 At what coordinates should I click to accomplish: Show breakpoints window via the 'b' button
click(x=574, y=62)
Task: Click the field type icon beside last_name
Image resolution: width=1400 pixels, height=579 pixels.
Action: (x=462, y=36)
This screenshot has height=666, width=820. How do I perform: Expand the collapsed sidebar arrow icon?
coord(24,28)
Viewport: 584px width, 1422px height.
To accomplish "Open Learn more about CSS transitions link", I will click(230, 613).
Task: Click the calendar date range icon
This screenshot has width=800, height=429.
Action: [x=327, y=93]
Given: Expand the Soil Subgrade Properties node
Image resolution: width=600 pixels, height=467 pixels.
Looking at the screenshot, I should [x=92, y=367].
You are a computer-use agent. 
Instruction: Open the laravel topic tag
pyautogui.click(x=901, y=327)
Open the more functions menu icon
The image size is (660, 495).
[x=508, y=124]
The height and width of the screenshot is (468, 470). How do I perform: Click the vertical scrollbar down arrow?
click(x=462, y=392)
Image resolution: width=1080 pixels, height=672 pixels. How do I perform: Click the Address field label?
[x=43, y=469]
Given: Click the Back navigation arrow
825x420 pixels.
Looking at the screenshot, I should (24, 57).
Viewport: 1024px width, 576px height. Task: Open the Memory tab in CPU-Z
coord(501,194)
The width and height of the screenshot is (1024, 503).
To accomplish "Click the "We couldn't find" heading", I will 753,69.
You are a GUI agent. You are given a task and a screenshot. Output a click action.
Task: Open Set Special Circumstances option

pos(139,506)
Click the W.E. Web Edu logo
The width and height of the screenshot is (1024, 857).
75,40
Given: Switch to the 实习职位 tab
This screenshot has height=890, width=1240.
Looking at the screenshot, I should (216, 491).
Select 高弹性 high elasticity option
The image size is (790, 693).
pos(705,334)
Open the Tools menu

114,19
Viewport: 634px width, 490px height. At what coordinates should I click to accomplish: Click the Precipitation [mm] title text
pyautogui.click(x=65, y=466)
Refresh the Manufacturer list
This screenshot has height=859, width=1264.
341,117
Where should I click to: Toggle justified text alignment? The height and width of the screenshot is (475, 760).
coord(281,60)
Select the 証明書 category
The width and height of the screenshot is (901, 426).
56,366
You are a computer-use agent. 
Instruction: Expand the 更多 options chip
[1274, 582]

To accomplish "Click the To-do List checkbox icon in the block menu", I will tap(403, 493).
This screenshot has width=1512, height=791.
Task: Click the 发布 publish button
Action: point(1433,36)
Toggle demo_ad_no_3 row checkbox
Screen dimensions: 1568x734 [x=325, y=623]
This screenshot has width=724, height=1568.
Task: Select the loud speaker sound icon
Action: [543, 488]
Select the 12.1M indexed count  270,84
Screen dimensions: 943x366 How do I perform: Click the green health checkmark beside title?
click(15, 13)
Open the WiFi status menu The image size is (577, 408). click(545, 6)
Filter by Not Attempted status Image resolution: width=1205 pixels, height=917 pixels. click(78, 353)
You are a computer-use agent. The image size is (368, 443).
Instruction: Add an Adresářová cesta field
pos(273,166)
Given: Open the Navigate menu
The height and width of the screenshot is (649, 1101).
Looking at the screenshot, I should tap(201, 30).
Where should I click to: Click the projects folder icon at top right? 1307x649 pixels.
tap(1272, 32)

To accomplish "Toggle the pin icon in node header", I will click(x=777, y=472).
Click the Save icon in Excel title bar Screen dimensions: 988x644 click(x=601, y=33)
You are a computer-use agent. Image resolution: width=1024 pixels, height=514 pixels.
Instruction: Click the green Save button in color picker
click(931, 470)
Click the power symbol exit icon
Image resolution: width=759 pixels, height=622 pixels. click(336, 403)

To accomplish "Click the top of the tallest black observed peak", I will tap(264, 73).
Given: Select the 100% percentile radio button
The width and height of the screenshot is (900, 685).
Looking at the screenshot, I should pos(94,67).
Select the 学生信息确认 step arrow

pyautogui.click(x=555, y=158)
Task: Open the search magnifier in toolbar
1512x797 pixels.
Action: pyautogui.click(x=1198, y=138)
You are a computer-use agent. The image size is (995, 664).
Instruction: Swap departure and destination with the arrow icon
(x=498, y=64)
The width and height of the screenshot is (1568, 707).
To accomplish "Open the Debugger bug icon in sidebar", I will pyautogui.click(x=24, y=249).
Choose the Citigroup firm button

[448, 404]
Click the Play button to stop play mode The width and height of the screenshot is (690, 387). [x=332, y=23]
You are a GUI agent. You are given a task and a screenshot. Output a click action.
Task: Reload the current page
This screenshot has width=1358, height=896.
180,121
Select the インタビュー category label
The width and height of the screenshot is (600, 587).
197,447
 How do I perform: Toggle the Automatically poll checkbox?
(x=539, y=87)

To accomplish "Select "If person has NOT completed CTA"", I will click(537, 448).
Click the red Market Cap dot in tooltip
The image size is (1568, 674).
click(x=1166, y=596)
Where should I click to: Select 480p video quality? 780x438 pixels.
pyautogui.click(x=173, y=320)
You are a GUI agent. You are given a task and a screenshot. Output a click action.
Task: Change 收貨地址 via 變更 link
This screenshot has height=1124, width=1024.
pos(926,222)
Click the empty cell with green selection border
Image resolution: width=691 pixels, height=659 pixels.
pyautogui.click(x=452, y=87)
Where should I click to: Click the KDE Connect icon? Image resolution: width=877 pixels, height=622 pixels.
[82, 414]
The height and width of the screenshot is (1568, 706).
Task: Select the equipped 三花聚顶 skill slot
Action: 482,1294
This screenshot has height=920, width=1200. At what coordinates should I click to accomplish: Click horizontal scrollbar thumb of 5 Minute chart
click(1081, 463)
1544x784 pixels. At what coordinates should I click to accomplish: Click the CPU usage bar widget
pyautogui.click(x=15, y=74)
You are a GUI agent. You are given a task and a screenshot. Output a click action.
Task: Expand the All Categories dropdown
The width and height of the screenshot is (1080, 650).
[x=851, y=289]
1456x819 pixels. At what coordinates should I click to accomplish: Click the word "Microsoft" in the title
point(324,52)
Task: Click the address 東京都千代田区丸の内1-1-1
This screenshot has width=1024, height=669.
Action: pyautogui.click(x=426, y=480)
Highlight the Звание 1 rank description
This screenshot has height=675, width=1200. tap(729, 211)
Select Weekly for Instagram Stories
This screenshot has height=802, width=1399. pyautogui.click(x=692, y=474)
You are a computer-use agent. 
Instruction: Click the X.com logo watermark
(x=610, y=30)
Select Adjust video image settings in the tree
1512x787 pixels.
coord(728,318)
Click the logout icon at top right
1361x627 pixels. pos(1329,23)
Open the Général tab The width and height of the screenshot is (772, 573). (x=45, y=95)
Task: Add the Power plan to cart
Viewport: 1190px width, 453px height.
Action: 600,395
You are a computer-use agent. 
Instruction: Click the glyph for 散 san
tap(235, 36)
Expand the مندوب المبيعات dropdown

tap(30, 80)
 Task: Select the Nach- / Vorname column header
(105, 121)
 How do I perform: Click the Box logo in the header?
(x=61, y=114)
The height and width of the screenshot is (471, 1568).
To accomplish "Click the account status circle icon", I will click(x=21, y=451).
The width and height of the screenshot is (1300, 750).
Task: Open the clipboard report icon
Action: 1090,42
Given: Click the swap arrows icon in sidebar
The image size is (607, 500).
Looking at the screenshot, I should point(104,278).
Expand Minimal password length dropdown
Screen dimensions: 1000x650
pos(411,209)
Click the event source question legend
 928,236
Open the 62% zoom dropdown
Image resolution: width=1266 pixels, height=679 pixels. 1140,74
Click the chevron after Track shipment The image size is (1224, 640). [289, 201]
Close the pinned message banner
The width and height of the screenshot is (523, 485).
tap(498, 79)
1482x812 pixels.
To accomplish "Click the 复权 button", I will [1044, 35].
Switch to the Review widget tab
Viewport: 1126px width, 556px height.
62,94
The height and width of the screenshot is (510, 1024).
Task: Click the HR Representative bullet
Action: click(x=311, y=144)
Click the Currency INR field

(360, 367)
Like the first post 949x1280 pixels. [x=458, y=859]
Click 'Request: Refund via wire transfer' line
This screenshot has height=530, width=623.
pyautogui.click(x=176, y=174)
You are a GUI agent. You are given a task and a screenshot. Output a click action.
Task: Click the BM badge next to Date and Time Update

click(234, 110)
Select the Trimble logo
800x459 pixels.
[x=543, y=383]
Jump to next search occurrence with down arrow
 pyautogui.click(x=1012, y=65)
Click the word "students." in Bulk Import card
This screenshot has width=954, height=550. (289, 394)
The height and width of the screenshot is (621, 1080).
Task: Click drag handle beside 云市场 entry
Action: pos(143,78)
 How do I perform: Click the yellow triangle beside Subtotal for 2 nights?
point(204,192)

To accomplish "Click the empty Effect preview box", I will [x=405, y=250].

▶ **Task goal**
Each line from the one that holds "Click 'Request: Refund" to the end of the records above should be transcribed exactly, both ends included.

▶ **Answer area**
Click 'Request: Refund via wire transfer' line
This screenshot has height=530, width=623.
pyautogui.click(x=176, y=174)
You are a GUI agent. You are given a task and a screenshot. Output a click action.
Task: Click the BM badge next to Date and Time Update

click(234, 110)
Select the Trimble logo
800x459 pixels.
[x=543, y=383]
Jump to next search occurrence with down arrow
 pyautogui.click(x=1012, y=65)
Click the word "students." in Bulk Import card
This screenshot has width=954, height=550. (289, 394)
The height and width of the screenshot is (621, 1080).
Task: Click drag handle beside 云市场 entry
Action: pos(143,78)
 How do I perform: Click the yellow triangle beside Subtotal for 2 nights?
point(204,192)

To accomplish "Click the empty Effect preview box", I will [x=405, y=250].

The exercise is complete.